Where "will" appears in a line of the entries below, that line should be copied.

*EXCERPTED RECORDS:*
◇ ◇ ◇
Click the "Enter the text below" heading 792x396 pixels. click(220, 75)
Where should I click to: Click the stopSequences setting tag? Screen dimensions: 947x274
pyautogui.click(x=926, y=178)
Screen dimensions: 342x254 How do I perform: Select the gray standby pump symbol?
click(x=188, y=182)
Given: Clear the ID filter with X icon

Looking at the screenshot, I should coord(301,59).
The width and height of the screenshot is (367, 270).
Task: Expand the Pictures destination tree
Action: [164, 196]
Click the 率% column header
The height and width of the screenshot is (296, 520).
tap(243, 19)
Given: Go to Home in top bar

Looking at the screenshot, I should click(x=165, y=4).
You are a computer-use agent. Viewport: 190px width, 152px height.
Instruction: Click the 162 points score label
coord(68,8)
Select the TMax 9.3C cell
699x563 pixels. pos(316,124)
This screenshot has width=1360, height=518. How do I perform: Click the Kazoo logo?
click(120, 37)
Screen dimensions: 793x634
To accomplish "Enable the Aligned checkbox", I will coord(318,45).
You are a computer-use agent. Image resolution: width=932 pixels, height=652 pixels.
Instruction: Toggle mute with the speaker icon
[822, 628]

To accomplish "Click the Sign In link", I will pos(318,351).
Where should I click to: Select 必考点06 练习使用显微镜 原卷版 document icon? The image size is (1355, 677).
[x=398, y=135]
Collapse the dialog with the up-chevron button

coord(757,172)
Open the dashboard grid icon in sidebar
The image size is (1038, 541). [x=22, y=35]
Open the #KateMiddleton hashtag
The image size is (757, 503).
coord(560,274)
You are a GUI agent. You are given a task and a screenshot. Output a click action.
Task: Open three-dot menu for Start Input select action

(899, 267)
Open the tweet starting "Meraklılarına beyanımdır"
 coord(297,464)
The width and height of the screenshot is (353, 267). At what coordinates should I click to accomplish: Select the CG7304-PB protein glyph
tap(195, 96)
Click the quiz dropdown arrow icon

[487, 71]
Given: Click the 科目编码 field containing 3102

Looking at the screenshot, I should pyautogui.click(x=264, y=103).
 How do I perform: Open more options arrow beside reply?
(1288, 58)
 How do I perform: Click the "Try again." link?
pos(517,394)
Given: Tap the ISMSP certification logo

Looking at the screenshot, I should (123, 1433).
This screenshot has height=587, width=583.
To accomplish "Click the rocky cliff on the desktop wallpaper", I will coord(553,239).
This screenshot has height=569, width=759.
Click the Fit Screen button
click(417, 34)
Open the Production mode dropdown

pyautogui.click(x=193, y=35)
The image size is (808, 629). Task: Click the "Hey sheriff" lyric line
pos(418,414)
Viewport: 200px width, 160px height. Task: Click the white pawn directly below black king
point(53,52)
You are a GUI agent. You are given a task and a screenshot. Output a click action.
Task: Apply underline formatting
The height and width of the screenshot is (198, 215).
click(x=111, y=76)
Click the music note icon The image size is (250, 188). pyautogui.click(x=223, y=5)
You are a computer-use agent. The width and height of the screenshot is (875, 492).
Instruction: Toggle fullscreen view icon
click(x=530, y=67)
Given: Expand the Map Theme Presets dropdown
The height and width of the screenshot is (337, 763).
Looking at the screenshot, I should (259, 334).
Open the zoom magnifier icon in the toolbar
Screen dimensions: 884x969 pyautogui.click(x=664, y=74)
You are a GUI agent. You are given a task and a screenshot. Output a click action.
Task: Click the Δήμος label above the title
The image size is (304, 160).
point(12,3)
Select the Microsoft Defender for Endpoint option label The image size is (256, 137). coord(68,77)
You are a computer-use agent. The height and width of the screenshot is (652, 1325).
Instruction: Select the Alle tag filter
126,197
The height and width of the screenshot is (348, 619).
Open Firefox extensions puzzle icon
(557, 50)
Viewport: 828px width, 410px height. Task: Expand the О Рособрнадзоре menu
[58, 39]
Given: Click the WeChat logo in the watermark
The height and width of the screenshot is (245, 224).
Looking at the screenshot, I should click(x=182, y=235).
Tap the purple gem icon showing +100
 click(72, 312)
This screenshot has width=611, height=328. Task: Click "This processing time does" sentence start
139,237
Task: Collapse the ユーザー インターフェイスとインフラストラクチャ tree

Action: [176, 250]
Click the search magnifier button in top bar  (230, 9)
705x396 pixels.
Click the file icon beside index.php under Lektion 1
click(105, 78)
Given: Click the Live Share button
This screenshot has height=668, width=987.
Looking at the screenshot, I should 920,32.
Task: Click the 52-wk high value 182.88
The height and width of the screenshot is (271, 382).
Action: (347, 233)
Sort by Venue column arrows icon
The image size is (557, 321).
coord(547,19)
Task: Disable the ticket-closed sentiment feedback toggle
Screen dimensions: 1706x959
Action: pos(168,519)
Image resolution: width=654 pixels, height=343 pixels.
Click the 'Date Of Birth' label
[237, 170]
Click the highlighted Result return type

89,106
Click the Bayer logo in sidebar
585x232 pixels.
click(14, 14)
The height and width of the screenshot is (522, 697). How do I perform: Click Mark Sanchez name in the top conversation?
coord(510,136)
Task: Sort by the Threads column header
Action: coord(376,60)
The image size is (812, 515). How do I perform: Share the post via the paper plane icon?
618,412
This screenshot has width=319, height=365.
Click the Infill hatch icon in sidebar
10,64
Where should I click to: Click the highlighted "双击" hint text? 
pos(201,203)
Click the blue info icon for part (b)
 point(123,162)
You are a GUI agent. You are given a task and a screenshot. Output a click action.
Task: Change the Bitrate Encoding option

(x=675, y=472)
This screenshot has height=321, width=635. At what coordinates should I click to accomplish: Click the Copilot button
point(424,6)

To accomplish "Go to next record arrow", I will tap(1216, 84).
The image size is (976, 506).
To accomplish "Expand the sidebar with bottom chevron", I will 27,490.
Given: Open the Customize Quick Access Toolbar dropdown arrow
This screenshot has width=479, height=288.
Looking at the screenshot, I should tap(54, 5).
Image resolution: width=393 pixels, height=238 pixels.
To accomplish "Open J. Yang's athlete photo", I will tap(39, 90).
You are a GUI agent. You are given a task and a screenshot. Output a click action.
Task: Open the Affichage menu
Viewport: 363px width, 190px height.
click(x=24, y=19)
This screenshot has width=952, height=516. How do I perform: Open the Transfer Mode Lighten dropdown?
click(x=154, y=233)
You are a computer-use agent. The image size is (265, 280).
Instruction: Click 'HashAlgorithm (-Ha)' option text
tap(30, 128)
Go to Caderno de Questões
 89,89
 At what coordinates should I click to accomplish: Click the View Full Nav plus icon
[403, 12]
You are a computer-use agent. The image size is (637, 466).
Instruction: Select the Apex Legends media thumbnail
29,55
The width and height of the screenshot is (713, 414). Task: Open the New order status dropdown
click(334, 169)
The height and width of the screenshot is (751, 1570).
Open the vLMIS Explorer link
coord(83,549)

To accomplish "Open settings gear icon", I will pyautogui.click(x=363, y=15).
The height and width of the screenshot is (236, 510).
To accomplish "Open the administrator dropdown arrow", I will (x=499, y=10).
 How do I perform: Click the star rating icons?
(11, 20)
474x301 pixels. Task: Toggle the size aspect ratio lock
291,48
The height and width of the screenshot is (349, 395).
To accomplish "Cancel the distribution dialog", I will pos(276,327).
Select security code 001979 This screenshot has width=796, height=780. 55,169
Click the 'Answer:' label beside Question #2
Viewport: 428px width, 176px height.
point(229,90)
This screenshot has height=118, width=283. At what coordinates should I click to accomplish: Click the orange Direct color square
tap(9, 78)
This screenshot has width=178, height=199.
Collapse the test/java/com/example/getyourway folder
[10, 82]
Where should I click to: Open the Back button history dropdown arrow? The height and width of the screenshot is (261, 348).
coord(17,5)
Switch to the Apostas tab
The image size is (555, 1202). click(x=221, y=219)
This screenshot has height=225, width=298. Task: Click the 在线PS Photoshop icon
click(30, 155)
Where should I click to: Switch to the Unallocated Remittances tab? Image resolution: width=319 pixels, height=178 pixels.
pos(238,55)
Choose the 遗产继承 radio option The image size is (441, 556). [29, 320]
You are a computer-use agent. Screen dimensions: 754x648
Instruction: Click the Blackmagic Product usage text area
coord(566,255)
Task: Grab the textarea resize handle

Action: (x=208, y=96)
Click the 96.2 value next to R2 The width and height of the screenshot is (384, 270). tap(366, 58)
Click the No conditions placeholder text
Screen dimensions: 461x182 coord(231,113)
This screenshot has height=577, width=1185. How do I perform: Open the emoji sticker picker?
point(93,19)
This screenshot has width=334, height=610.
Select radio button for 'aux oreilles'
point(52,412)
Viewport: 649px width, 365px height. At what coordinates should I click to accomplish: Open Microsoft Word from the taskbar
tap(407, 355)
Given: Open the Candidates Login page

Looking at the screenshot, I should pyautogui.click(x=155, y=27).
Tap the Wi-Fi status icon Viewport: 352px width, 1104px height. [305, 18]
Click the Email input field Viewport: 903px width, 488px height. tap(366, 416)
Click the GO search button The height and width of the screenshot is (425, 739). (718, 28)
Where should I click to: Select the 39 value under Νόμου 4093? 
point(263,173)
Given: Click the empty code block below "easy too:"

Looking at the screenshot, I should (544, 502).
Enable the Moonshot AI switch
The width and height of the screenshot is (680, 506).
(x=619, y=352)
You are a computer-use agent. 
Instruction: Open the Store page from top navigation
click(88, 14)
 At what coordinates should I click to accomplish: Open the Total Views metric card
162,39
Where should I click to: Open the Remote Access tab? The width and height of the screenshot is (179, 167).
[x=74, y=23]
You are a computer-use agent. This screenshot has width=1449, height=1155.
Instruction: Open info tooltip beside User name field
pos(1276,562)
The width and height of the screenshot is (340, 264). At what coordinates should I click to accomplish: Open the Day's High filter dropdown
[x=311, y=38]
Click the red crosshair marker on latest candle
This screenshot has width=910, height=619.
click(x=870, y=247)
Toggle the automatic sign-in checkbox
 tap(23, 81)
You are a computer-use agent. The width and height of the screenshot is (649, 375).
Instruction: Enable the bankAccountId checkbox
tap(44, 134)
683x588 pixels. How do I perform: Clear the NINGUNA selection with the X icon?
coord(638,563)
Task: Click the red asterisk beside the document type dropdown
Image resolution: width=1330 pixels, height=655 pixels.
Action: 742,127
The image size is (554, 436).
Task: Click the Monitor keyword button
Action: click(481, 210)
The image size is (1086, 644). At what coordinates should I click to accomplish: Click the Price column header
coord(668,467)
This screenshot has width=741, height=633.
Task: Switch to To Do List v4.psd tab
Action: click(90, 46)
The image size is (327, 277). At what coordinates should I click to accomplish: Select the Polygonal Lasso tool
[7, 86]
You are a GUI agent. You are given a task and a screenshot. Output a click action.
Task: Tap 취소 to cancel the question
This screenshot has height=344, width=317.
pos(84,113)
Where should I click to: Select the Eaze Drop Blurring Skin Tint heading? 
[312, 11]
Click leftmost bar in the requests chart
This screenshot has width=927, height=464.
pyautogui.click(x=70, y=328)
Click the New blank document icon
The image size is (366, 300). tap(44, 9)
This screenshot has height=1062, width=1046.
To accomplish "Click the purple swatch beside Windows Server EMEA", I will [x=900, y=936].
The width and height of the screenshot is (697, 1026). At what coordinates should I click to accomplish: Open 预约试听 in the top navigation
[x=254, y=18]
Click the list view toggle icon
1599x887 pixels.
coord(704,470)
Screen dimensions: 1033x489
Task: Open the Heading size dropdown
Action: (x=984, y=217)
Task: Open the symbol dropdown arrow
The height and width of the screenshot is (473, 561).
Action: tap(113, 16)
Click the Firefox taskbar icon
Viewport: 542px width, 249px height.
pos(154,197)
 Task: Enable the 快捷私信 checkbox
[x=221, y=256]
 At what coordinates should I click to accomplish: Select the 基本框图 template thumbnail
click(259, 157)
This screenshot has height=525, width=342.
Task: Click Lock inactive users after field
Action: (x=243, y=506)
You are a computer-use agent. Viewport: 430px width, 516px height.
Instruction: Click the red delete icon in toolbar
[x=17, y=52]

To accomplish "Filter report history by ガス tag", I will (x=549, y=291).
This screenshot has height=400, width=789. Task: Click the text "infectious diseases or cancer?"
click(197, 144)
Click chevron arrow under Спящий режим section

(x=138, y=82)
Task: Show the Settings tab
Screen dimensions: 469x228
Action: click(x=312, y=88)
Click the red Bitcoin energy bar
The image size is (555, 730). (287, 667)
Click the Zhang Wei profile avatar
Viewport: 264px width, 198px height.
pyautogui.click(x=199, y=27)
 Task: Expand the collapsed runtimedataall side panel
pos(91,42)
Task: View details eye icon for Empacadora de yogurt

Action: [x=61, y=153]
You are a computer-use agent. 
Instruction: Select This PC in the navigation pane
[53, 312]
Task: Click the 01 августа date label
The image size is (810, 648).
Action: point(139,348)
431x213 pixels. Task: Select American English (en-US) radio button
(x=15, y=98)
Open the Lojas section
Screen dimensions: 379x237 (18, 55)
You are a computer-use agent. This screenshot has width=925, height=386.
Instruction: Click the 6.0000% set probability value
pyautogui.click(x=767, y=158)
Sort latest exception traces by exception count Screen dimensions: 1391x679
◇ ◇ ◇
*PROBLEM SOLUTION:*
To accomplish "Enable the Aligned checkbox", I will coord(318,45).
To accomplish "Click the Sign In link", I will pos(318,351).
To accomplish "Click the rocky cliff on the desktop wallpaper", I will coord(553,239).
To accomplish "Go to next record arrow", I will tap(1216, 84).
To accomplish "Expand the sidebar with bottom chevron", I will 27,490.
To accomplish "Open J. Yang's athlete photo", I will tap(39, 90).
To accomplish "Open settings gear icon", I will pyautogui.click(x=363, y=15).
To accomplish "Open the administrator dropdown arrow", I will (x=499, y=10).
To accomplish "Cancel the distribution dialog", I will pos(276,327).
To accomplish "Click the purple swatch beside Windows Server EMEA", I will [x=900, y=936].
To accomplish "Filter report history by ガス tag", I will (x=549, y=291).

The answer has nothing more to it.